_Problem to work on_
Your answer must be an exact copy of every record.

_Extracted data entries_
■ ■ ■ ■ ■ ■ ■

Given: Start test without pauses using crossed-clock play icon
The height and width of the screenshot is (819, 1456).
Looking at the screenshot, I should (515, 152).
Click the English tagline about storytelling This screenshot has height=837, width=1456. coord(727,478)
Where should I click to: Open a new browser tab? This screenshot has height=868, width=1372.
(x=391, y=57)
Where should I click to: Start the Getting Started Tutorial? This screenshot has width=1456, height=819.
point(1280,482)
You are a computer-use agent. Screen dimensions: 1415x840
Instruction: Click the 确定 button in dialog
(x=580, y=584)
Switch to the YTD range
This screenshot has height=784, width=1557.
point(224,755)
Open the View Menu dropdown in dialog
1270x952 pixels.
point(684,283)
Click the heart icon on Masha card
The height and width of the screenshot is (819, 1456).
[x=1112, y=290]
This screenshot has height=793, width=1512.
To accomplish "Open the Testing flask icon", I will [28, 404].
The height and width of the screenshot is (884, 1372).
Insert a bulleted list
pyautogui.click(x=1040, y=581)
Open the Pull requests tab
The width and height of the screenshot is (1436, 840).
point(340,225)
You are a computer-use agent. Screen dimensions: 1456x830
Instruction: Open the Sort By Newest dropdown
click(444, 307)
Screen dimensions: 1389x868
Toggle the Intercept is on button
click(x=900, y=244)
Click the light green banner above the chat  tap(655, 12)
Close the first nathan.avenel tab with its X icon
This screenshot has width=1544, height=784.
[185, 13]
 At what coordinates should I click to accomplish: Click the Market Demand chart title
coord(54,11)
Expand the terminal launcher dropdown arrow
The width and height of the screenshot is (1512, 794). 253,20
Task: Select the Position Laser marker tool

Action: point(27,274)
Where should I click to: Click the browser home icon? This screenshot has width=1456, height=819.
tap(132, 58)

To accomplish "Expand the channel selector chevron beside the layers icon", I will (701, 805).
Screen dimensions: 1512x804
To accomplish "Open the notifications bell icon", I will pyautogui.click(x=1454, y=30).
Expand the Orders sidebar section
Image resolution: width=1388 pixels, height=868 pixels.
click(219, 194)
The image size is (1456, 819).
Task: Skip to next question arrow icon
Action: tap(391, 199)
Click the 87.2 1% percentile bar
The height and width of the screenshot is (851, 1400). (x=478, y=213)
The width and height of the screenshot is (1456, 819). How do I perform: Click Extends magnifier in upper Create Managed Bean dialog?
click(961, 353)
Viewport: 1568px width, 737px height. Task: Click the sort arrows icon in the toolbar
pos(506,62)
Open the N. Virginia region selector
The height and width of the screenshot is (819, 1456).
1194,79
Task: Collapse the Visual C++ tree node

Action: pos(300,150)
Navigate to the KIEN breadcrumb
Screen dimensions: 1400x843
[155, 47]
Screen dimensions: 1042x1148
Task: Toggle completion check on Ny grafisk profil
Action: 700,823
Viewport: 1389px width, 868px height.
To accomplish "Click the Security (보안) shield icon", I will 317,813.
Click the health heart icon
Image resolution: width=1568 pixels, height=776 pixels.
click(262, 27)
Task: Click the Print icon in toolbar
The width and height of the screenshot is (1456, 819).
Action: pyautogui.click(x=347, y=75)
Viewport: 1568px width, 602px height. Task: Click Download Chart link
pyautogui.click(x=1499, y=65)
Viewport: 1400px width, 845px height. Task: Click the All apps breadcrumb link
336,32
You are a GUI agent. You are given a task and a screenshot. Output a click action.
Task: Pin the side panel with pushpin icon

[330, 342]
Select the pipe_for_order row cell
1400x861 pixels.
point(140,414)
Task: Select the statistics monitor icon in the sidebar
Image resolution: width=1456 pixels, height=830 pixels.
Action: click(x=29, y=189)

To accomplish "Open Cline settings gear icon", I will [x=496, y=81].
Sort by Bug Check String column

■ ■ ■ ■ ■ ■ ■

_Answer section_
Given: Start test without pauses using crossed-clock play icon
The height and width of the screenshot is (819, 1456).
Looking at the screenshot, I should (515, 152).
Click the English tagline about storytelling This screenshot has height=837, width=1456. coord(727,478)
Where should I click to: Open a new browser tab? This screenshot has height=868, width=1372.
(x=391, y=57)
Where should I click to: Start the Getting Started Tutorial? This screenshot has width=1456, height=819.
point(1280,482)
You are a computer-use agent. Screen dimensions: 1415x840
Instruction: Click the 确定 button in dialog
(x=580, y=584)
Switch to the YTD range
This screenshot has height=784, width=1557.
point(224,755)
Open the View Menu dropdown in dialog
1270x952 pixels.
point(684,283)
Click the heart icon on Masha card
The height and width of the screenshot is (819, 1456).
[x=1112, y=290]
This screenshot has height=793, width=1512.
To accomplish "Open the Testing flask icon", I will [28, 404].
The height and width of the screenshot is (884, 1372).
Insert a bulleted list
pyautogui.click(x=1040, y=581)
Open the Pull requests tab
The width and height of the screenshot is (1436, 840).
point(340,225)
You are a computer-use agent. Screen dimensions: 1456x830
Instruction: Open the Sort By Newest dropdown
click(444, 307)
Screen dimensions: 1389x868
Toggle the Intercept is on button
click(x=900, y=244)
Click the light green banner above the chat  tap(655, 12)
Close the first nathan.avenel tab with its X icon
This screenshot has width=1544, height=784.
[185, 13]
 At what coordinates should I click to accomplish: Click the Market Demand chart title
coord(54,11)
Expand the terminal launcher dropdown arrow
The width and height of the screenshot is (1512, 794). 253,20
Task: Select the Position Laser marker tool

Action: point(27,274)
Where should I click to: Click the browser home icon? This screenshot has width=1456, height=819.
tap(132, 58)

To accomplish "Expand the channel selector chevron beside the layers icon", I will (701, 805).
Screen dimensions: 1512x804
To accomplish "Open the notifications bell icon", I will pyautogui.click(x=1454, y=30).
Expand the Orders sidebar section
Image resolution: width=1388 pixels, height=868 pixels.
click(219, 194)
The image size is (1456, 819).
Task: Skip to next question arrow icon
Action: tap(391, 199)
Click the 87.2 1% percentile bar
The height and width of the screenshot is (851, 1400). (x=478, y=213)
The width and height of the screenshot is (1456, 819). How do I perform: Click Extends magnifier in upper Create Managed Bean dialog?
click(961, 353)
Viewport: 1568px width, 737px height. Task: Click the sort arrows icon in the toolbar
pos(506,62)
Open the N. Virginia region selector
The height and width of the screenshot is (819, 1456).
1194,79
Task: Collapse the Visual C++ tree node

Action: pos(300,150)
Navigate to the KIEN breadcrumb
Screen dimensions: 1400x843
[155, 47]
Screen dimensions: 1042x1148
Task: Toggle completion check on Ny grafisk profil
Action: 700,823
Viewport: 1389px width, 868px height.
To accomplish "Click the Security (보안) shield icon", I will 317,813.
Click the health heart icon
Image resolution: width=1568 pixels, height=776 pixels.
click(262, 27)
Task: Click the Print icon in toolbar
The width and height of the screenshot is (1456, 819).
Action: pyautogui.click(x=347, y=75)
Viewport: 1568px width, 602px height. Task: Click Download Chart link
pyautogui.click(x=1499, y=65)
Viewport: 1400px width, 845px height. Task: Click the All apps breadcrumb link
336,32
You are a GUI agent. You are given a task and a screenshot. Output a click action.
Task: Pin the side panel with pushpin icon

[330, 342]
Select the pipe_for_order row cell
1400x861 pixels.
point(140,414)
Task: Select the statistics monitor icon in the sidebar
Image resolution: width=1456 pixels, height=830 pixels.
Action: click(x=29, y=189)

To accomplish "Open Cline settings gear icon", I will [x=496, y=81].
Sort by Bug Check String column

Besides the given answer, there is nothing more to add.